Pribumi itu juga macam-macam ada bangsawan, kiyai, guru dan rakyat jelata. “Tokoh pergerakan itu dulu anak – anak priyayi dan bangsawan, Jadi tidak ada ceritanya kaum jelata kemudian jadi tokoh,” bebernya.
Nah kehadiran muhammadiyah menjembatani itu yang tidak memandang seseorang dari kelas sosial tertentu sebagai kontribusi awal di periode awalnya. Karena sejak awal sudah melakukan demokratisasi pendidikan dalam konteks historisnya, tuturnya.
Semangat muhammadiyah saat itu, mengisi ruang yang belum ada negara, negara yang masih sangat diskriminatif yaitu kolonial beanda. Barulah di era setelah kemerdekaan menjadi berperan penting dalam perkembangannya. Oleh sebab itu, kata Muzzakir, muhammadiyah sudah mengenal modernisasi birokrasi karena sejak awal sudah mengenal sekolah.
Tokoh - tokoh seperti Soekarno dan Jendral soedirman bisa melakukan mobilitas sosial karena sekolah. Konteks sekarang tentu saja berbeda dengan periode awal dan perkembangannya.
Merespons kembali penjelasan dari Muzzakir, lalu Iqbal menyintesakan gerakan muhammadiyah secara historis dengan konteks filantropi, di mana dalam setiap lini gerakan muhammadiyah sekarang ini selalu ada Lazismu. Lembaga amil zakat yang perannya tidak hanya menghimpun dan mendistribusikan tetapi sekaligus kolaborator dalam sisi elemen gerakan muhammadiyah. Apa rencana stragis Lazismu di periode sekarang di mana pendidikan menjadi prioritas, tanya Iqbal kepada Ibnu Tsani.

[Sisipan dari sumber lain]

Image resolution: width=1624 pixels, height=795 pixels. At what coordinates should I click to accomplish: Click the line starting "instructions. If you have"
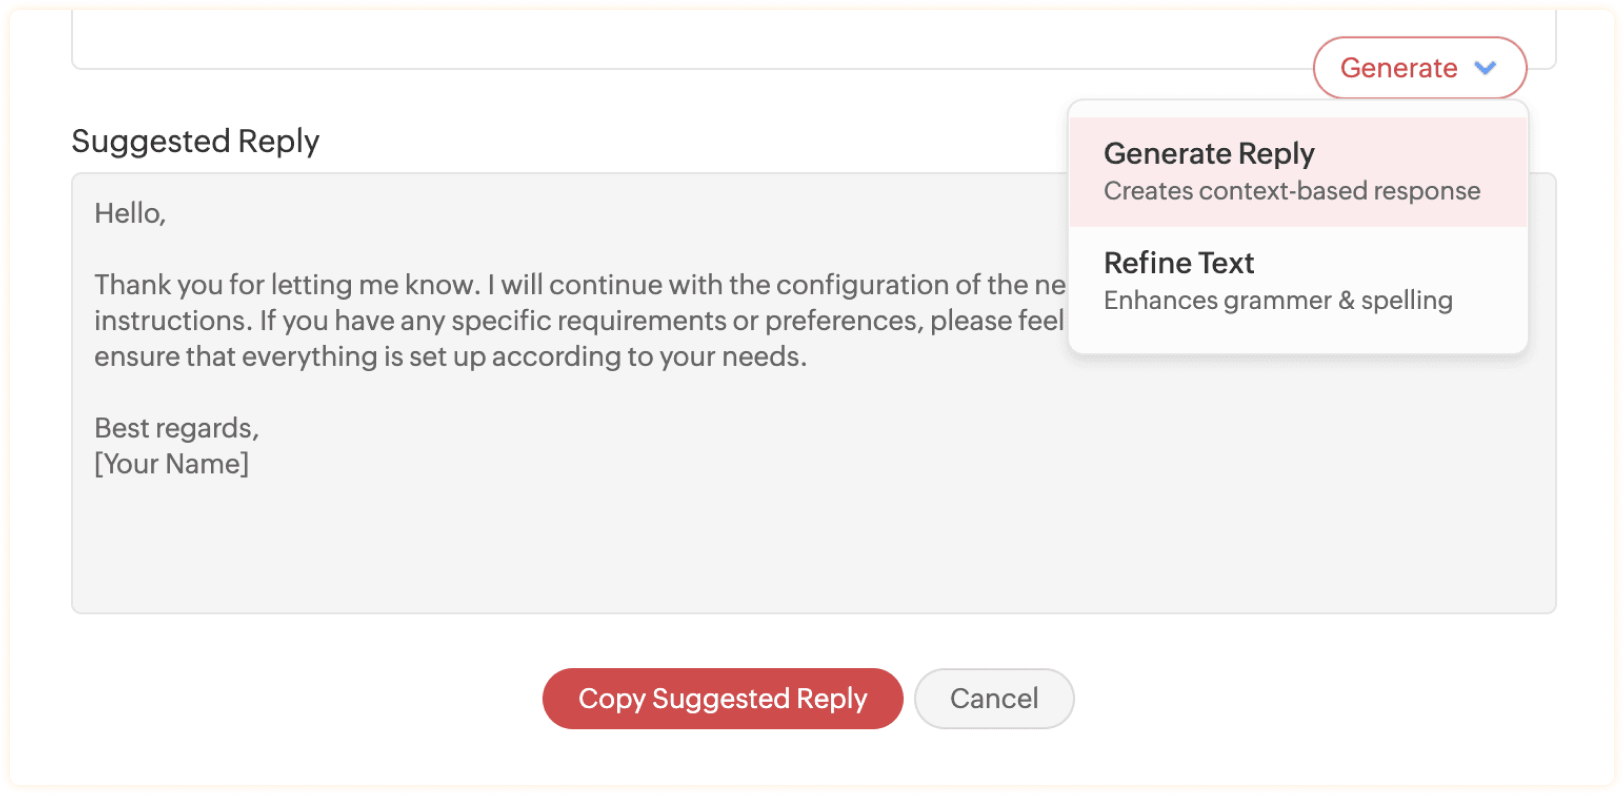tap(579, 321)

Ibnu Tsani menjelaskan bahwa Lazismu sebagai lembaga amil zakat ada program yang difokuskan yaitu pendidikan kendati ada program lainnya. Programnya sejalan dengan peran muhammadiyah yang juga bicara dan bergerak dalam bidang pendidikan.
Diketahui bersama pendidikan saat ini menyimpan persoalan. Persosalaan itu sulitnya akses dan kualitas pendidikan yang masih jauh dari cita-cita. “Dalam menjemput akses pendidkan solusi Lazismu adalah dengan beasiswa. Beasiswa di Lazismu ada Sang Surya, Mentari dan Beasiswa Riset. Adalah sulit memisahkan Lazismu dengan program pendidikan,” pungkasnya.
Tantangan pendidikan begitu berat, lembaga pendidikan menjamur, namun untuk bisa masuk ke perguruan tinggi biaya menjadi kendala bagi sebagian masyarakat. Lazismu tidak bisa menyelesaikan akar masalahnya apalagi muhammadiyah. Akar masalahnya ada di negara, kata Ibnu Tsani.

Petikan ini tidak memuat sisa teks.